(Dataset items)
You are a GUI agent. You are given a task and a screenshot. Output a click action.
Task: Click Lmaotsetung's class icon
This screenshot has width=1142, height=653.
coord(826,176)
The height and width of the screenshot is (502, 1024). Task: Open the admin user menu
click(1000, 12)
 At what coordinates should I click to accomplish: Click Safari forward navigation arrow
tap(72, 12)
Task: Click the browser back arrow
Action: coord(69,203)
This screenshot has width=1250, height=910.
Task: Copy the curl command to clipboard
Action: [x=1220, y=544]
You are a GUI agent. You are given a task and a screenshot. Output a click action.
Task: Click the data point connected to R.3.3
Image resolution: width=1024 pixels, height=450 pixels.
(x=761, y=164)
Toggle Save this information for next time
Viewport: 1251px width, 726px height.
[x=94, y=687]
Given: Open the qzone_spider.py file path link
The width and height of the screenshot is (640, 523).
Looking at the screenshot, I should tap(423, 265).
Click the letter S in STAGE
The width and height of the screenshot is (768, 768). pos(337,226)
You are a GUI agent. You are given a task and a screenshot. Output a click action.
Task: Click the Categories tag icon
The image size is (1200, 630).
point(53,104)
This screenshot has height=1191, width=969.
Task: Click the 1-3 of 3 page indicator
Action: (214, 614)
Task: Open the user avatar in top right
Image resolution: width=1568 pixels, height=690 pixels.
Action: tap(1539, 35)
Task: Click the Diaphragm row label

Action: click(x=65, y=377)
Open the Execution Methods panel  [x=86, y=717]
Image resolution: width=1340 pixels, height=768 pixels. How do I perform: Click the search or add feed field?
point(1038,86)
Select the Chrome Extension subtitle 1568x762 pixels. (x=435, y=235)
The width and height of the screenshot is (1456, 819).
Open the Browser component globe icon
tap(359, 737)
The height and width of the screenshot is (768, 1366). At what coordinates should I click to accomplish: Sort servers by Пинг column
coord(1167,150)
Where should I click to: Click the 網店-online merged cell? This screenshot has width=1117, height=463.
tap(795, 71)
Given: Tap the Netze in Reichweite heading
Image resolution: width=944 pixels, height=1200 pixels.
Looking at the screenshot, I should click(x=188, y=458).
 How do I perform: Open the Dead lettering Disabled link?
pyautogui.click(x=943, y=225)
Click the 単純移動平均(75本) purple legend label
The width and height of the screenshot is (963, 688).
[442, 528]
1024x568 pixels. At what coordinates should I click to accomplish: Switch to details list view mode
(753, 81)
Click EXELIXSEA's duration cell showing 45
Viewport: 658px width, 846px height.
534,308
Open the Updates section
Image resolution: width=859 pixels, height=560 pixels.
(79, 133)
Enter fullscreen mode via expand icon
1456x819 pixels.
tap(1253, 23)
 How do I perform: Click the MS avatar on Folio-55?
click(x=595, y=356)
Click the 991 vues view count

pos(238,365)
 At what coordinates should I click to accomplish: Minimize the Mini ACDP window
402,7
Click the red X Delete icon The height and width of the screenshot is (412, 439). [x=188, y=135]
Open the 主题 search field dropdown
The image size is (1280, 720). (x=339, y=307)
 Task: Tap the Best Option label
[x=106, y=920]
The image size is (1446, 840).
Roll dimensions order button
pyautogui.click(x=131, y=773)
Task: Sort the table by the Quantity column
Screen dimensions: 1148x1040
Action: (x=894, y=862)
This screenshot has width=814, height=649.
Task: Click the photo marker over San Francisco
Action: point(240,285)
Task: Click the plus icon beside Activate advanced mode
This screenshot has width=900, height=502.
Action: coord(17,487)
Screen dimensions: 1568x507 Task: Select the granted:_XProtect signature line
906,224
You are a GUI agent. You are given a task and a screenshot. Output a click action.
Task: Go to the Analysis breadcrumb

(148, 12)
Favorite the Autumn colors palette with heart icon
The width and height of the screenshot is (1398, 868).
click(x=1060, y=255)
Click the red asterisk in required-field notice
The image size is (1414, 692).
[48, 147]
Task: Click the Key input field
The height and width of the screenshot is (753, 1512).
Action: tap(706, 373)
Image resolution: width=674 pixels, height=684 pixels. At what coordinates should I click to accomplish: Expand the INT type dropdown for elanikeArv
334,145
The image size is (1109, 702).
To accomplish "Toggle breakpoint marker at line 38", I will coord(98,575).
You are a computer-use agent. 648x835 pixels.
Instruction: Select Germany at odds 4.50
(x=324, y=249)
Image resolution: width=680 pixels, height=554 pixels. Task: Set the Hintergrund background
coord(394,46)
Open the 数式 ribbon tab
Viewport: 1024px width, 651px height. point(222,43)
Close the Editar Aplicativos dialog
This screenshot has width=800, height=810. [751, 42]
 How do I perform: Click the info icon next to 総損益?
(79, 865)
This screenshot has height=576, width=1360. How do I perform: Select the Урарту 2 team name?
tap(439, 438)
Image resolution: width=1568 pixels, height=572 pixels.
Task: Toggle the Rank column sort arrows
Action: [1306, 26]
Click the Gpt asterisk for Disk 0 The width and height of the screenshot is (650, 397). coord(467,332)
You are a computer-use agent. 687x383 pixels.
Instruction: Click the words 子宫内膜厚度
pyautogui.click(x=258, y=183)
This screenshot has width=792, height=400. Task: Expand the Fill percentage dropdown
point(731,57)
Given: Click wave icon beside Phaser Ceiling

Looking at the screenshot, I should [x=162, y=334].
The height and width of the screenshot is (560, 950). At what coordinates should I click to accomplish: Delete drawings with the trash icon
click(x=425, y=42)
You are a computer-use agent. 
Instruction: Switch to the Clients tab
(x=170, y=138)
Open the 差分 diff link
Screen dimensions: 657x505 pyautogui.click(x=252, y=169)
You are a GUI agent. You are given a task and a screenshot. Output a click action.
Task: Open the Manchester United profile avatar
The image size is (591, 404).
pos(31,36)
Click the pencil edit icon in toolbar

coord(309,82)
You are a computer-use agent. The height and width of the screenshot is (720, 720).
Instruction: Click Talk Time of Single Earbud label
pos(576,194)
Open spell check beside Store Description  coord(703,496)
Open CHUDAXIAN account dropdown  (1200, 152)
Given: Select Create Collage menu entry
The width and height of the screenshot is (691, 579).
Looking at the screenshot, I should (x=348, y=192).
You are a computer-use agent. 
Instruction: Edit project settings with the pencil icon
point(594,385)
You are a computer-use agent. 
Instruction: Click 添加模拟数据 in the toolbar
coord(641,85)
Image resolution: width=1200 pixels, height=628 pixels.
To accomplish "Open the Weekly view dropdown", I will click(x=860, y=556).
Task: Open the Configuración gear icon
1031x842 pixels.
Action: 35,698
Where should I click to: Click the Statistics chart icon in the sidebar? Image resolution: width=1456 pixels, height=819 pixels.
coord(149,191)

* TASK OBJECTIVE
Reproduce every one of the rows above verbatim, character for character.

* WRITTEN RESPONSE
You are a GUI agent. You are given a task and a screenshot. Output a click action.
Task: Click Lmaotsetung's class icon
This screenshot has width=1142, height=653.
coord(826,176)
The height and width of the screenshot is (502, 1024). Task: Open the admin user menu
click(1000, 12)
 At what coordinates should I click to accomplish: Click Safari forward navigation arrow
tap(72, 12)
Task: Click the browser back arrow
Action: coord(69,203)
This screenshot has width=1250, height=910.
Task: Copy the curl command to clipboard
Action: [x=1220, y=544]
You are a GUI agent. You are given a task and a screenshot. Output a click action.
Task: Click the data point connected to R.3.3
Image resolution: width=1024 pixels, height=450 pixels.
(x=761, y=164)
Toggle Save this information for next time
Viewport: 1251px width, 726px height.
[x=94, y=687]
Given: Open the qzone_spider.py file path link
The width and height of the screenshot is (640, 523).
Looking at the screenshot, I should tap(423, 265).
Click the letter S in STAGE
The width and height of the screenshot is (768, 768). pos(337,226)
You are a GUI agent. You are given a task and a screenshot. Output a click action.
Task: Click the Categories tag icon
The image size is (1200, 630).
point(53,104)
This screenshot has height=1191, width=969.
Task: Click the 1-3 of 3 page indicator
Action: (214, 614)
Task: Open the user avatar in top right
Image resolution: width=1568 pixels, height=690 pixels.
Action: tap(1539, 35)
Task: Click the Diaphragm row label

Action: click(x=65, y=377)
Open the Execution Methods panel  [x=86, y=717]
Image resolution: width=1340 pixels, height=768 pixels. How do I perform: Click the search or add feed field?
point(1038,86)
Select the Chrome Extension subtitle 1568x762 pixels. (x=435, y=235)
The width and height of the screenshot is (1456, 819).
Open the Browser component globe icon
tap(359, 737)
The height and width of the screenshot is (768, 1366). At what coordinates should I click to accomplish: Sort servers by Пинг column
coord(1167,150)
Where should I click to: Click the 網店-online merged cell? This screenshot has width=1117, height=463.
tap(795, 71)
Given: Tap the Netze in Reichweite heading
Image resolution: width=944 pixels, height=1200 pixels.
Looking at the screenshot, I should click(x=188, y=458).
 How do I perform: Open the Dead lettering Disabled link?
pyautogui.click(x=943, y=225)
Click the 単純移動平均(75本) purple legend label
The width and height of the screenshot is (963, 688).
[442, 528]
1024x568 pixels. At what coordinates should I click to accomplish: Switch to details list view mode
(753, 81)
Click EXELIXSEA's duration cell showing 45
Viewport: 658px width, 846px height.
534,308
Open the Updates section
Image resolution: width=859 pixels, height=560 pixels.
(79, 133)
Enter fullscreen mode via expand icon
1456x819 pixels.
tap(1253, 23)
 How do I perform: Click the MS avatar on Folio-55?
click(x=595, y=356)
Click the 991 vues view count

pos(238,365)
 At what coordinates should I click to accomplish: Minimize the Mini ACDP window
402,7
Click the red X Delete icon The height and width of the screenshot is (412, 439). [x=188, y=135]
Open the 主题 search field dropdown
The image size is (1280, 720). (x=339, y=307)
 Task: Tap the Best Option label
[x=106, y=920]
The image size is (1446, 840).
Roll dimensions order button
pyautogui.click(x=131, y=773)
Task: Sort the table by the Quantity column
Screen dimensions: 1148x1040
Action: (x=894, y=862)
This screenshot has width=814, height=649.
Task: Click the photo marker over San Francisco
Action: point(240,285)
Task: Click the plus icon beside Activate advanced mode
This screenshot has width=900, height=502.
Action: coord(17,487)
Screen dimensions: 1568x507 Task: Select the granted:_XProtect signature line
906,224
You are a GUI agent. You are given a task and a screenshot. Output a click action.
Task: Go to the Analysis breadcrumb

(148, 12)
Favorite the Autumn colors palette with heart icon
The width and height of the screenshot is (1398, 868).
click(x=1060, y=255)
Click the red asterisk in required-field notice
The image size is (1414, 692).
[48, 147]
Task: Click the Key input field
The height and width of the screenshot is (753, 1512).
Action: tap(706, 373)
Image resolution: width=674 pixels, height=684 pixels. At what coordinates should I click to accomplish: Expand the INT type dropdown for elanikeArv
334,145
The image size is (1109, 702).
To accomplish "Toggle breakpoint marker at line 38", I will coord(98,575).
You are a computer-use agent. 648x835 pixels.
Instruction: Select Germany at odds 4.50
(x=324, y=249)
Image resolution: width=680 pixels, height=554 pixels. Task: Set the Hintergrund background
coord(394,46)
Open the 数式 ribbon tab
Viewport: 1024px width, 651px height. point(222,43)
Close the Editar Aplicativos dialog
This screenshot has width=800, height=810. [751, 42]
 How do I perform: Click the info icon next to 総損益?
(79, 865)
This screenshot has height=576, width=1360. How do I perform: Select the Урарту 2 team name?
tap(439, 438)
Image resolution: width=1568 pixels, height=572 pixels.
Task: Toggle the Rank column sort arrows
Action: [1306, 26]
Click the Gpt asterisk for Disk 0 The width and height of the screenshot is (650, 397). coord(467,332)
You are a computer-use agent. 687x383 pixels.
Instruction: Click the words 子宫内膜厚度
pyautogui.click(x=258, y=183)
This screenshot has width=792, height=400. Task: Expand the Fill percentage dropdown
point(731,57)
Given: Click wave icon beside Phaser Ceiling

Looking at the screenshot, I should [x=162, y=334].
The height and width of the screenshot is (560, 950). At what coordinates should I click to accomplish: Delete drawings with the trash icon
click(x=425, y=42)
You are a computer-use agent. 
Instruction: Switch to the Clients tab
(x=170, y=138)
Open the 差分 diff link
Screen dimensions: 657x505 pyautogui.click(x=252, y=169)
You are a GUI agent. You are given a task and a screenshot. Output a click action.
Task: Open the Manchester United profile avatar
The image size is (591, 404).
pos(31,36)
Click the pencil edit icon in toolbar

coord(309,82)
You are a computer-use agent. The height and width of the screenshot is (720, 720).
Instruction: Click Talk Time of Single Earbud label
pos(576,194)
Open spell check beside Store Description  coord(703,496)
Open CHUDAXIAN account dropdown  (1200, 152)
Given: Select Create Collage menu entry
The width and height of the screenshot is (691, 579).
Looking at the screenshot, I should (x=348, y=192).
You are a computer-use agent. 
Instruction: Edit project settings with the pencil icon
point(594,385)
You are a computer-use agent. 
Instruction: Click 添加模拟数据 in the toolbar
coord(641,85)
Image resolution: width=1200 pixels, height=628 pixels.
To accomplish "Open the Weekly view dropdown", I will click(x=860, y=556).
Task: Open the Configuración gear icon
1031x842 pixels.
Action: 35,698
Where should I click to: Click the Statistics chart icon in the sidebar? Image resolution: width=1456 pixels, height=819 pixels.
coord(149,191)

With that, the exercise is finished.